YOUR GOAL => Only an exact copy of the lines from the one containing "Screen dimensions: 920x703" through the last line of the material below belongs in the answer, with no pictures.

DATA IN THIS EXERCISE =>
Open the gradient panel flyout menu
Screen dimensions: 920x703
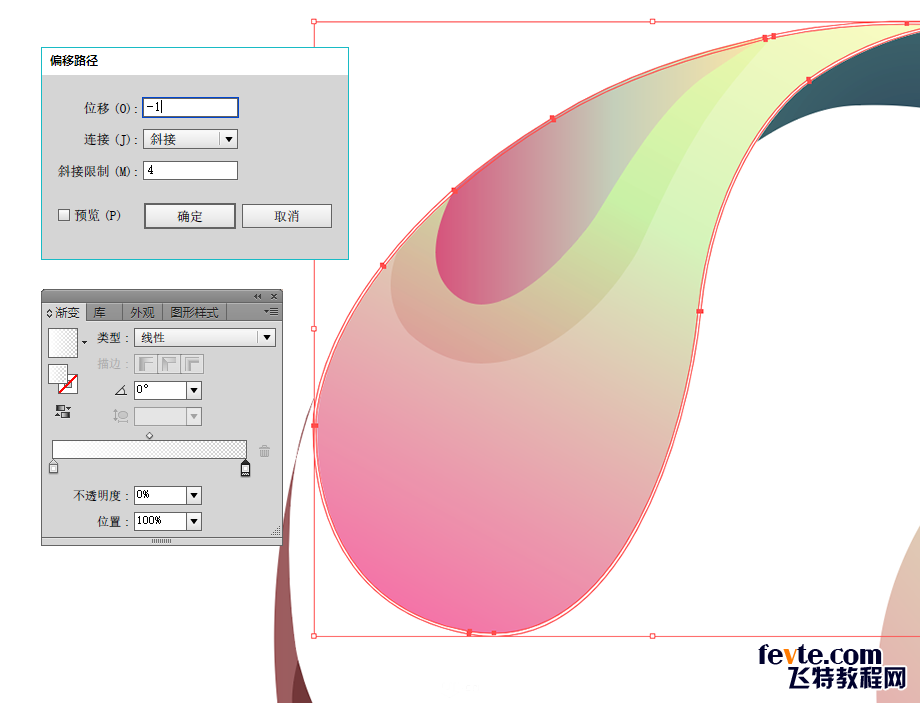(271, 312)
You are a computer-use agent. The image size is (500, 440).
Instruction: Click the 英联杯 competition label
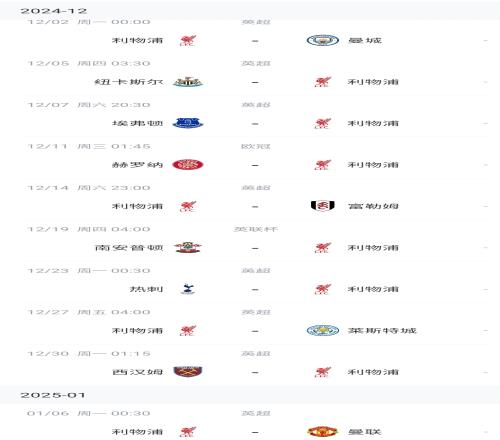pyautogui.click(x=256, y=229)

RESULT OF THIS EXERCISE =>
Screen dimensions: 920x703
(271, 312)
You are a computer-use agent. The image size is (500, 440).
Instruction: Click the 英联杯 competition label
pyautogui.click(x=256, y=229)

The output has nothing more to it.